Screenshot grounding data:
──────────────────────────────

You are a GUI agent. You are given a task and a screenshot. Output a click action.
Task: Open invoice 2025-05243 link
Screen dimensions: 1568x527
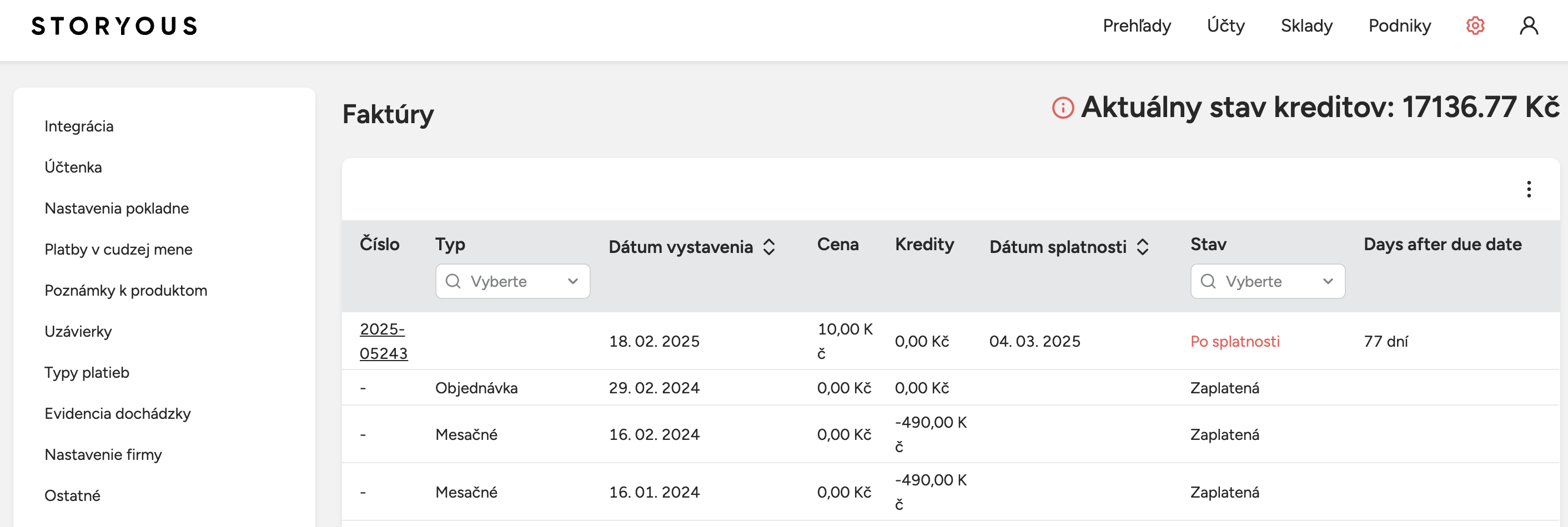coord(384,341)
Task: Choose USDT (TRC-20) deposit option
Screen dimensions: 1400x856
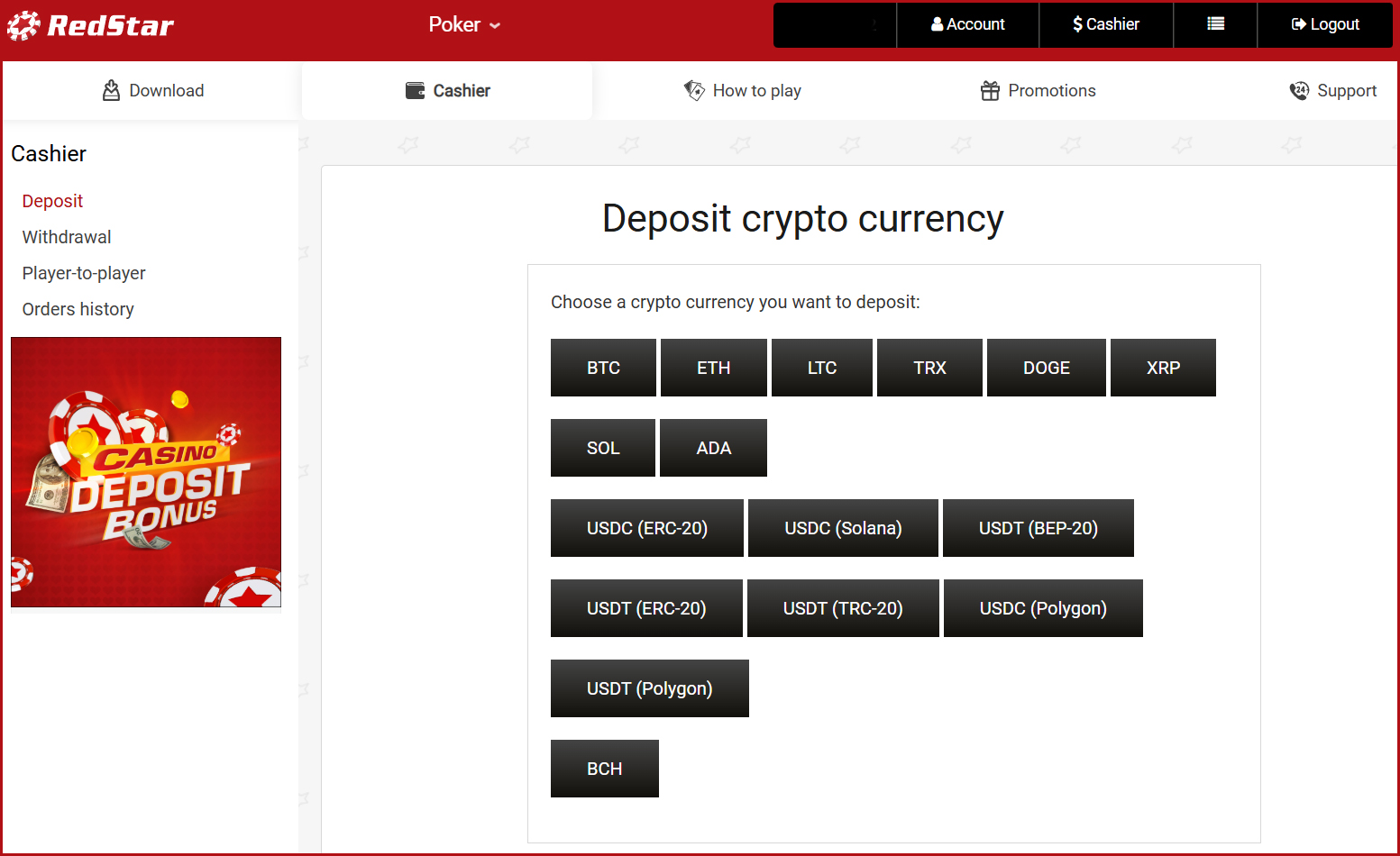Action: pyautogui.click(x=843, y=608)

──────────────────────────────

About this exercise:
Could you repeat exactly the lines from the one containing "Task: Choose USDT (TRC-20) deposit option" through the last line of the records, both included, without the pictures?

Written solution:
Task: Choose USDT (TRC-20) deposit option
Screen dimensions: 1400x856
Action: pyautogui.click(x=843, y=608)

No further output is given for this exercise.